**Work to complete:** Change every "screenshot" in the items below to "image" and leave everything else the same. Omit the pictures from your answer.

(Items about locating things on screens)

┄┄┄┄┄┄┄┄┄┄

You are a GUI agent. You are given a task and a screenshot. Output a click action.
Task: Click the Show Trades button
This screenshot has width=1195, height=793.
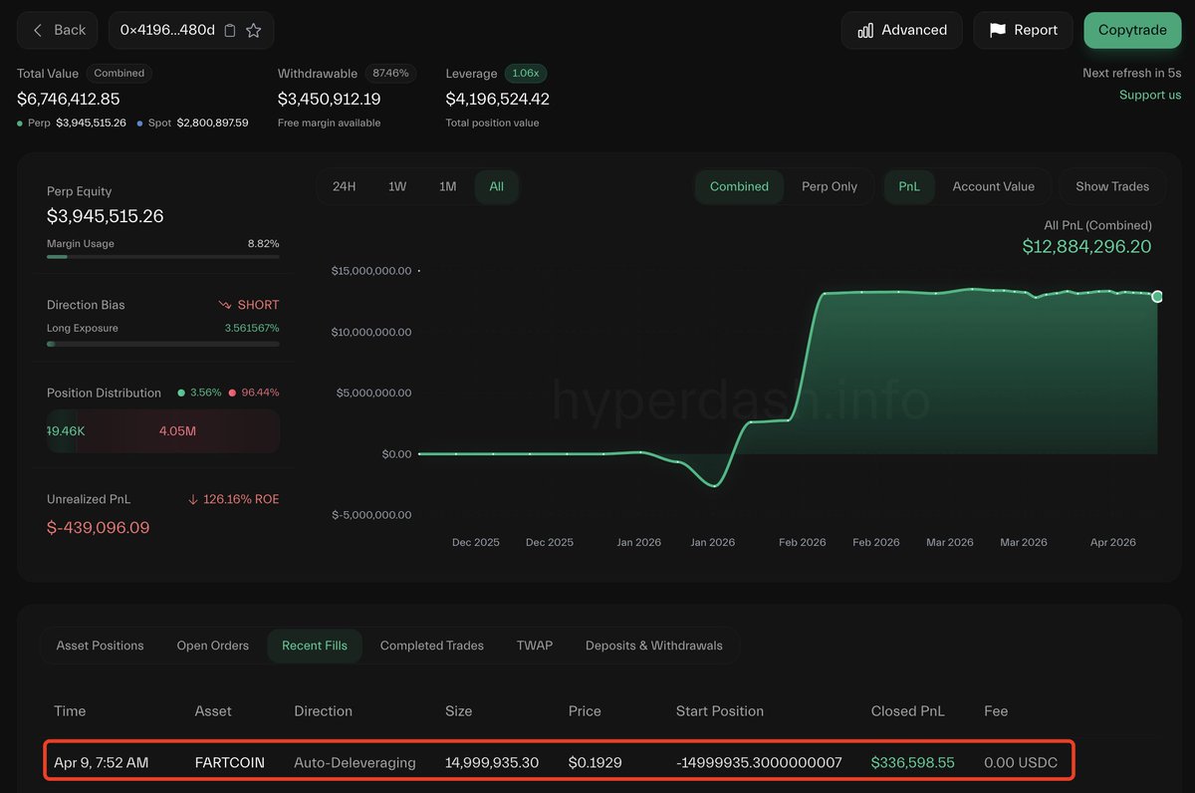1111,186

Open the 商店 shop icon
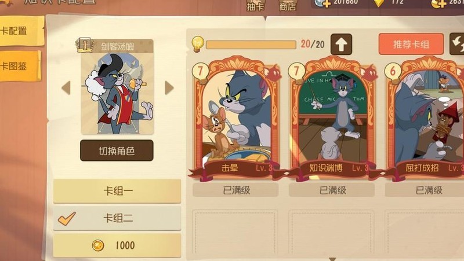[287, 5]
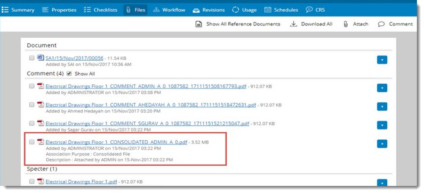
Task: Open dropdown for SA1/15/Nov/2017/00056 document row
Action: 382,60
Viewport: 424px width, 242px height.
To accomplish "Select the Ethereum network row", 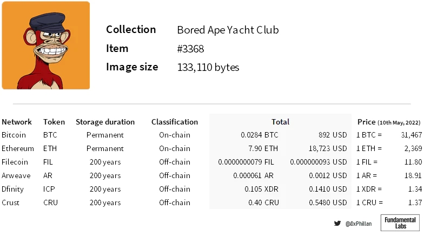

┄┄┄┄┄┄┄┄┄┄

**Written answer:**
You are a GUI agent. You are given a task and a image. Output a click action.
Task: Click the Show Trades button
This image has width=1195, height=793.
1111,186

Open the 商店 shop icon
[287, 5]
Task: Open dropdown for SA1/15/Nov/2017/00056 document row
Action: 382,60
Viewport: 424px width, 242px height.
To accomplish "Select the Ethereum network row", 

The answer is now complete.